Latvia’s four-party government coalition has reached a political agreement on the 2022 budget, Prime Minister Krišjānis Kariņš (New Unity) told journalists September 23.
The prime minister said that in the context of Latvia’s 2022 budget, it will be essential to promote economic growth, residents’ welfare and the development of particular sectors.
Kariņš will call an extraordinary Cabinet sitting on September 24 to discuss Latvia’s 2022 budget, with Finance Minister Janis Reirs (New Unity) expected to deliver a more detailed report on the planned budget.
The prime minister revealed that pay increases are planned in next year’s budget for healthcare, education and law enforcement employees.
The government is also planning a significant increase in science funding, while the health sector will be enabled to expand the availability of services, including to cancer patients.
The coalition has also agreed to significantly ease the labor tax burden, targeting primarily low-paid employees. As of January 1, 2022, untaxed minimum income will be raised to EUR 350 and from July 1 to EUR 500.
Substantial investments are planned to support large enterprises and also in regional development, like road construction and municipal infrastructure, Kariņš said.
Thanking all partners for cooperation and constructive discussions during the budget negotiation process, Kariņš said that the “process was complicated, but in my view, very fruitful”.
Agriculture Minister Kaspars Gerhards (National Alliance) said at the news conference that more funding for the law enforcement sector is necessary in order to guarantee public security and also thinking about the future. “Especially considering the processes that are unfortunately taking place on Latvia’s eastern border,” the minister said.
Gerhards also praised politicians for accepting Culture Minister Nauris Puntulis’ (National Alliance) proposal to raise salaries in the culture sector and cut value added tax (VAT) on printed books and periodicals.
Juris Puce, chairman of For Development/For group in the Saeima, described the agreement as good, noting plans to provide additional funding to defense and internal security.
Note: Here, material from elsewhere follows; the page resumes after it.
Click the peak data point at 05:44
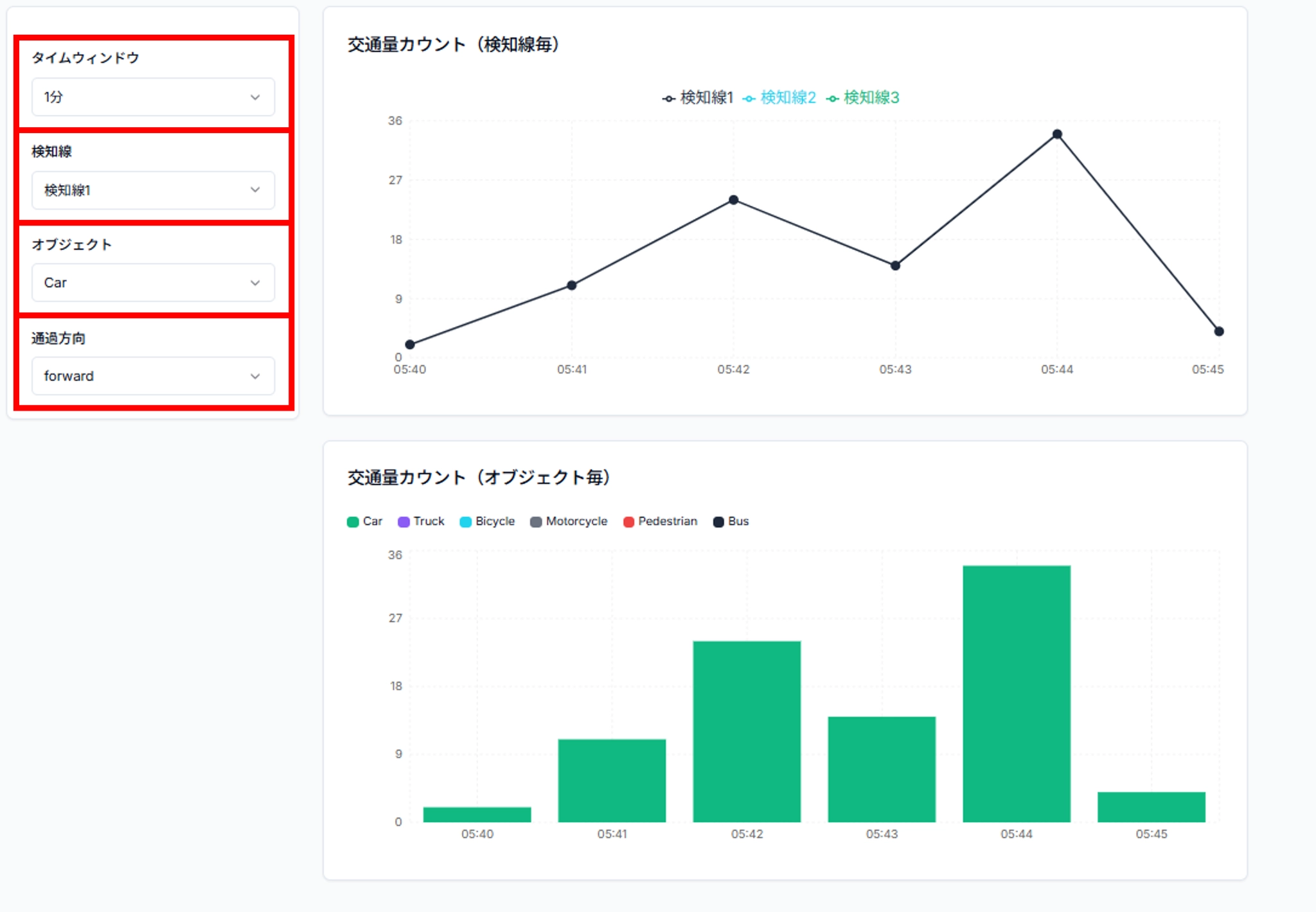The width and height of the screenshot is (1316, 912). coord(1056,134)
Latvia plans to increase its defense spending to more than 2 percent of its GDP to develop a solid base for its defense capabilities in the long term, Puce said.
The MP also indicated that over EUR 40 million worth of extra funding would be earmarked for the interior sector, providing for substantial pay rises for the sector’s employees. Additional EUR 100 million would be provided to the health sector, also ensuring pay increases for medics and funding for tackling issues with treatment of cancer patients and other pressing needs.
Asked about the budget deficit, Kariņš said that the finance minister might give concrete figures on Friday. The prime minister indicated that with this budget, Latvia will continue a sustainable borrowing policy.